La società si era difesa rivendicando il diritto di selezionare le lavoratrici sulla base di esigenze estetiche e di immagine affermando che “i clienti non sarebbero mai stati così flessibili“.
La difesa della lavoratrice affermava, invece, che quando un requisito coinvolge il fattore religioso gode di una particolare tutela : può essere inserito dell’azienda come condizione di assunzione solo quando sia essenziale alla prestazione lavorativa e il sacrificio imposto alla lavoratrice sia proporzionato all’interesse perseguito dall’azienda.
La Corte ha accolto le tesi della difesa della lavoratrice e ha dichiarato discriminatoria la scelta della società di non far partecipare la lavoratrice alla selezione soltanto a causa del suo rifiuto di togliere il velo.Essa ha anche condannato l’azienda al risarcimento del danno non patrimoniale in misura di € 500.

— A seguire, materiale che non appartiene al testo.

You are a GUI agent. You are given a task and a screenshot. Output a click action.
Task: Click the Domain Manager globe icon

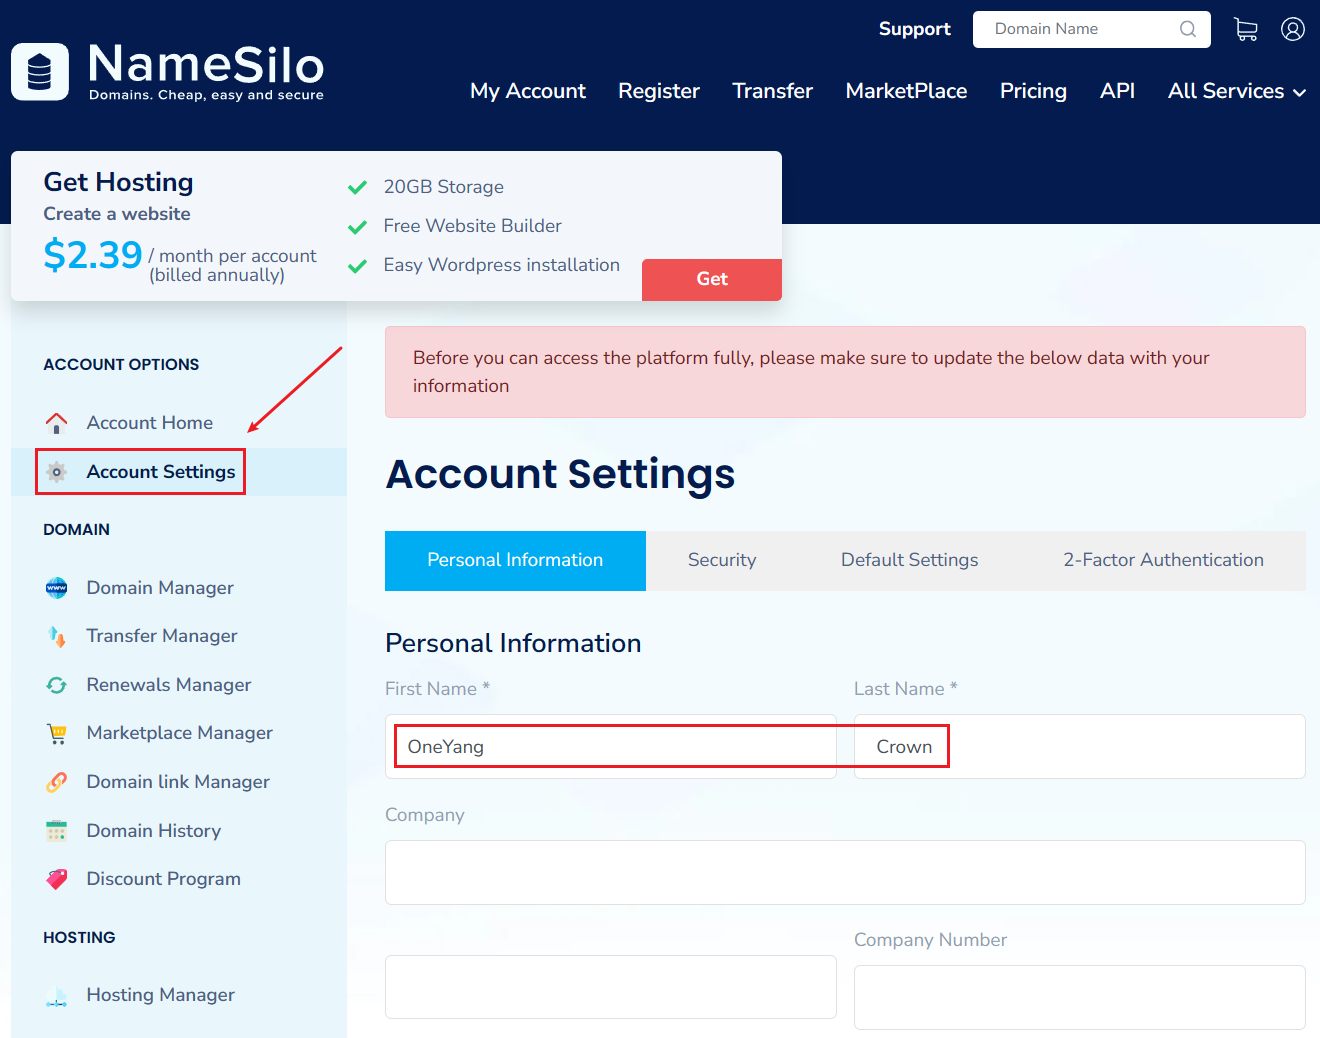[57, 588]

“E’ una sentenza molto importante” dichiara l’avvocato Alberto Guariso dell’ASGI che ha assistito la lavoratrice, “perché riconosce che il diritto all’identità religiosa è un elemento essenziale delle società democratiche e deve sempre essere garantito anche quando comporta un sacrificio di altre esigenze del datore di lavoro non altrettanto rilevanti, come quelle estetiche“.